BEGIN Supplied records
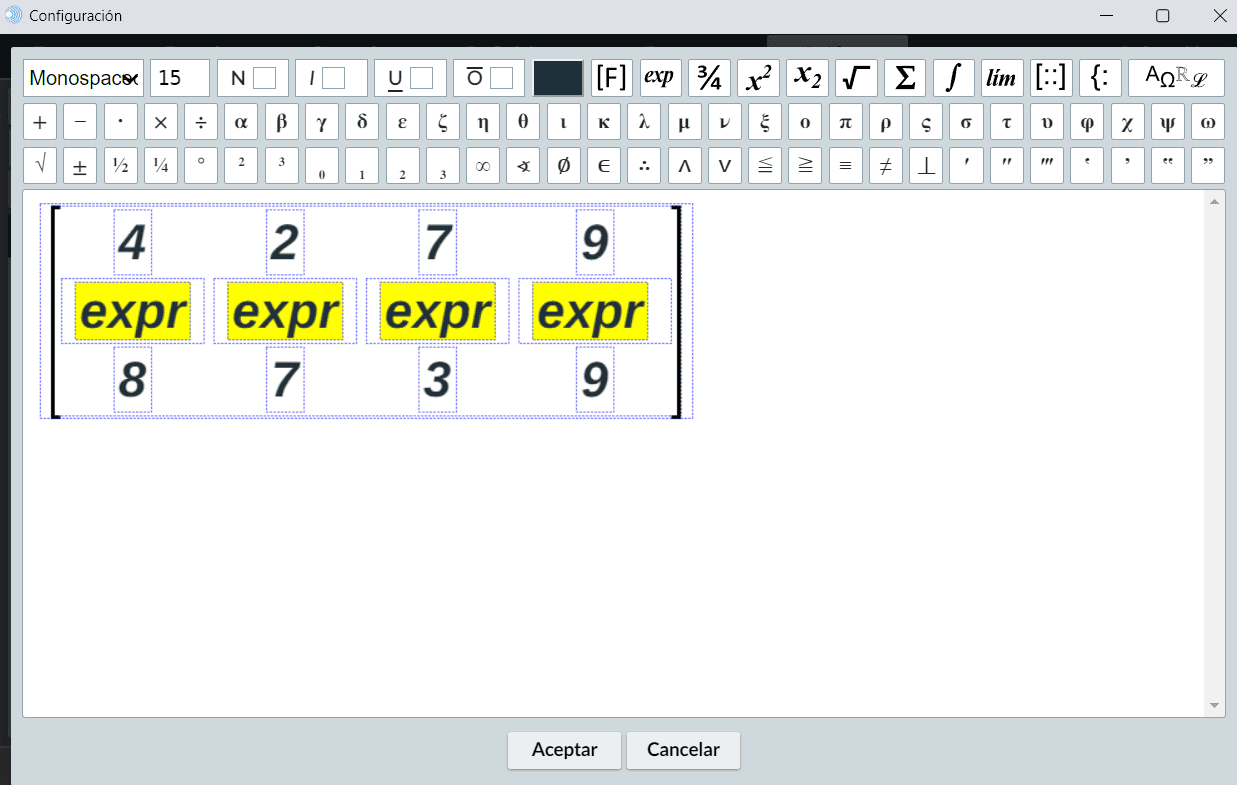
Task: Open the dark text color swatch
Action: click(x=558, y=78)
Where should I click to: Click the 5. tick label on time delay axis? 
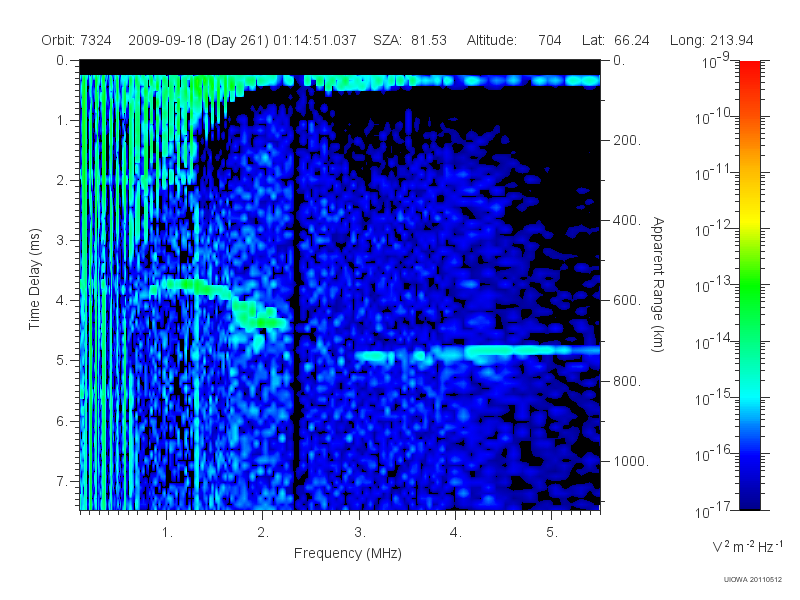coord(62,360)
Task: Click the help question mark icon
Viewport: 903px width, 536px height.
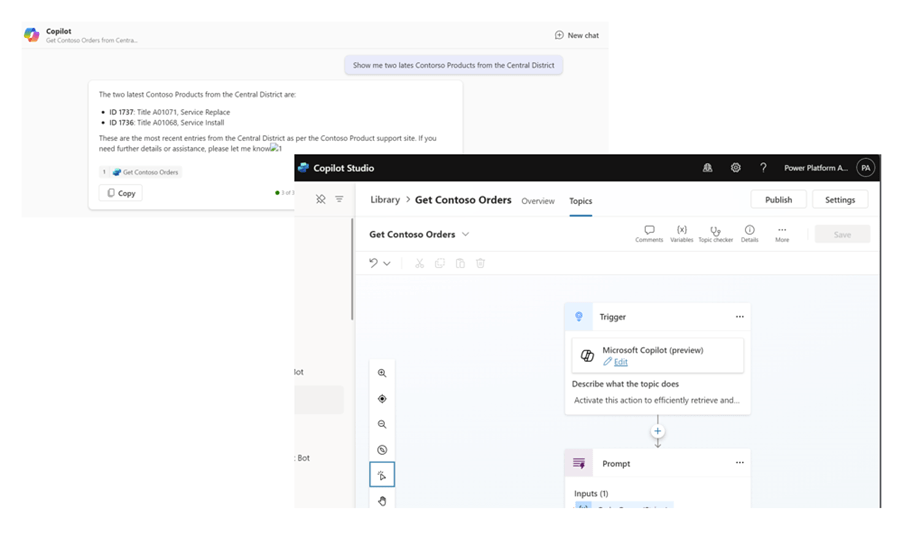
END Supplied records
## Your task
Transcribe the span of lines that runs from the line with "Task: Click the help question mark icon" to the end of the data, both ends included, exactly, with nothing else and no pictures.

## Exercise response
Task: Click the help question mark icon
Viewport: 903px width, 536px height.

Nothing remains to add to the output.